Nice job! - Where and how did you get hold of dry ice ??? I may try this next time around cheers - STELTHY


----------



## abacadaba50 (May 27, 2011)

stelthy said:


> Nice job! - Where and how did you get hold of dry ice ??? I may try this next time around cheers - STELTHY


google dry ice and the area you live in, i've gotten some for parties from the local Hav-a-Bar ice cream distributer near me. kinda weird place, but it was the cheapest around.


----------



## SiRStonedAlot (Jun 8, 2011)

Holy shit, 
That is fn AWESOME man, I'm going to give this a try - I thought about doing that ever since I saw the dry ice dry sift method - figured it would make it so cold and work magic. Glad to see it did.


----------



## tefin (Aug 25, 2011)

i have not personaly done it but seen it done before with dry ice. just break dry ice up and use instead of water and ice will get realy cold and brake all the crystal off nicely


----------



## dukeanthony (Aug 25, 2011)

uHmm 

You do know there is a method that uses no water at all and Dry ice ........right?

You take the Dry Ice and your 73 or 38 bag shake the leaf around for a few minutes. Then sift the keefe onto a mirror.
Works really well and there is no drying involved or hours either


----------



## nornev775 (Jan 2, 2012)

Dry ice without water is amazing freeze your wet trim then put it into a bucket with dry ice. Let it sit and shake it up for 30 sec to a min. next throw on bubble bag and shake upside down onto a mirror for a couple minutes orpanda film the results and ease are amazing.


----------

* * *

# Required tasks
a – Decide whether each statement agrees with the forum thread above, and answer yes or no, quoting the words that decide it: (i) abacadaba50 has gotten dry ice from a local ice cream distributor. (ii) tefin has personally used dry ice for this method. (iii) dukeanthony says the method without water requires hours of drying.
b – In the forum thread above, how long does nornev775 say to shake the bucket of frozen trim and dry ice?

# Raw data
* * *

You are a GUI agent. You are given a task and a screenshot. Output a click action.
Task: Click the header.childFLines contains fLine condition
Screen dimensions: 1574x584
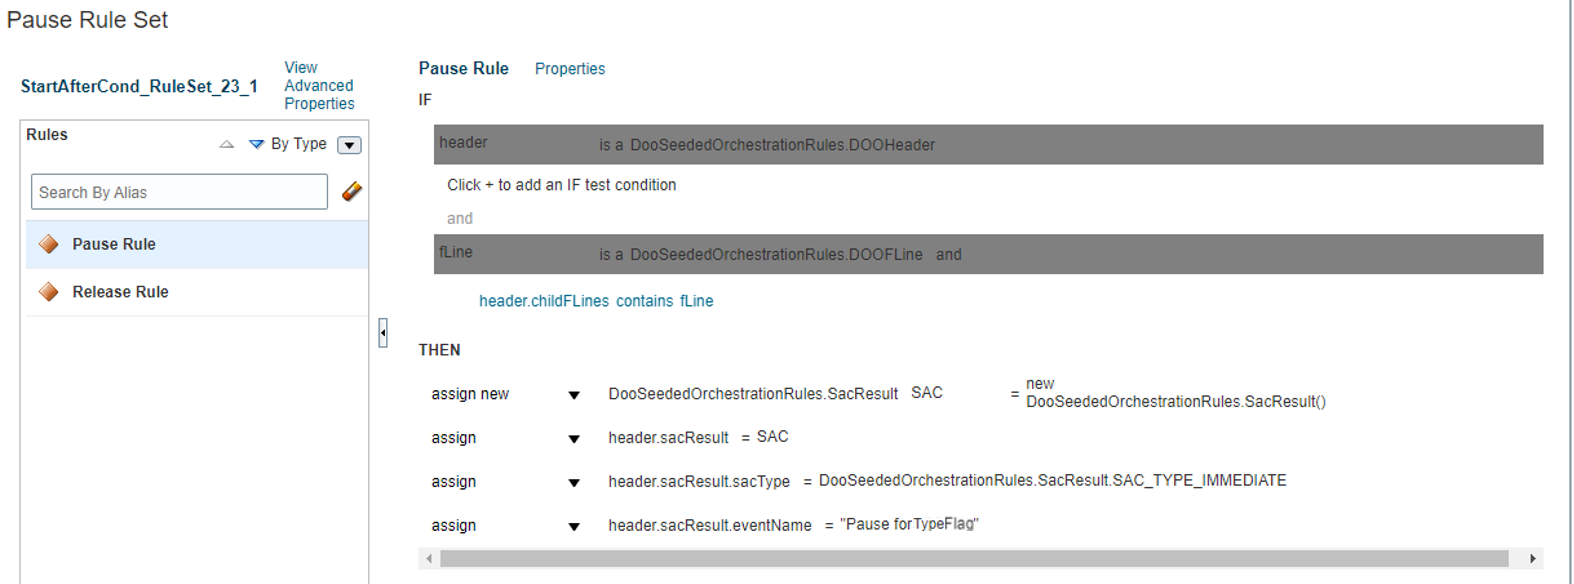596,300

* * *

# Replies
a –
(i) Yes: "i've gotten some for parties from the local Hav-a-Bar ice cream distributer near me"
(ii) No: "i have not personaly done it"
(iii) No: "there is no drying involved or hours either"

b – For 30 seconds to a minute.